Disk Inventory Mis-Match with AWS HA after adding spare disks
Applies to
Cloud Volumes ONTAP (AWS)
Issue
- Disk failures that were due to back end High-Performance Block (EBS) event. The aggregate then showed (2) '
failed
' disks:
Aggregate: aggr1 (failed, raid0, partial) (advanced zoned checksums) Plex: /aggr1/plex0 (offline, failed, inactive) RAID Group /aggr1/plex0/rg0 (partial, advanced_zoned checksums) Usable Physical Position Disk Pool Type RPM Size size Status -------- ------ ------ ----- ----- ----- ------ ------ data Net-2.3 0 VMDISK - 1007GB 1023GB (normal) data FAILED 0 - - 1007GB 0B (failed) data FAILED 0 - - 1007GB 0B (failed)
- The administrator then added (2) spare disks in the AWS portal while the EBS disks still showed as failed from the CVO side (CLI and System Manager).
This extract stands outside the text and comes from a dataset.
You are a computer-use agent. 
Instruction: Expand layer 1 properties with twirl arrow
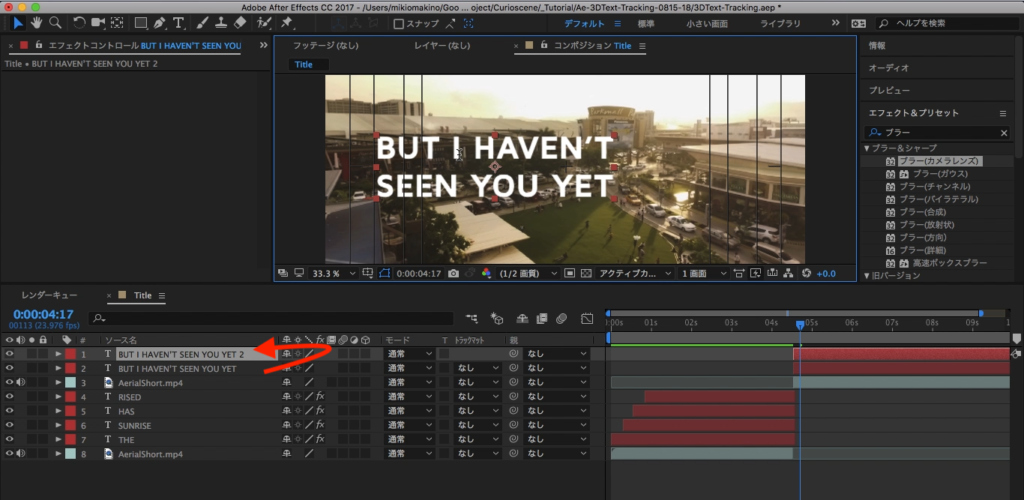tap(58, 354)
- When the original 'failed' disks came back on line, a 'Takeover not possible' status is seen due to inventory mis-match:
awsfiler1::> cf status Takeover Node Partner Possible State Description -------------- -------------- -------- ------------------------------------- awsfiler1-01 awsfiler1-02 true Connected to awsfiler1-02 awsfiler1-02 awsfiler1-01 false Connected to awspfiler1-01, Takeover is not possible: Local node missing partner disks
- Additionally, EMS shows messages about missing disks:
awsfiler1-02 ERROR cf.disk.inventory.mismatch: Status of the disk 0f.15 (34363435:36316534:00000000:00000000:00000000:00000000:00000000:00000000:00000000:00000000)has recently changed or the node(awsfiler1-02) is missing the disk.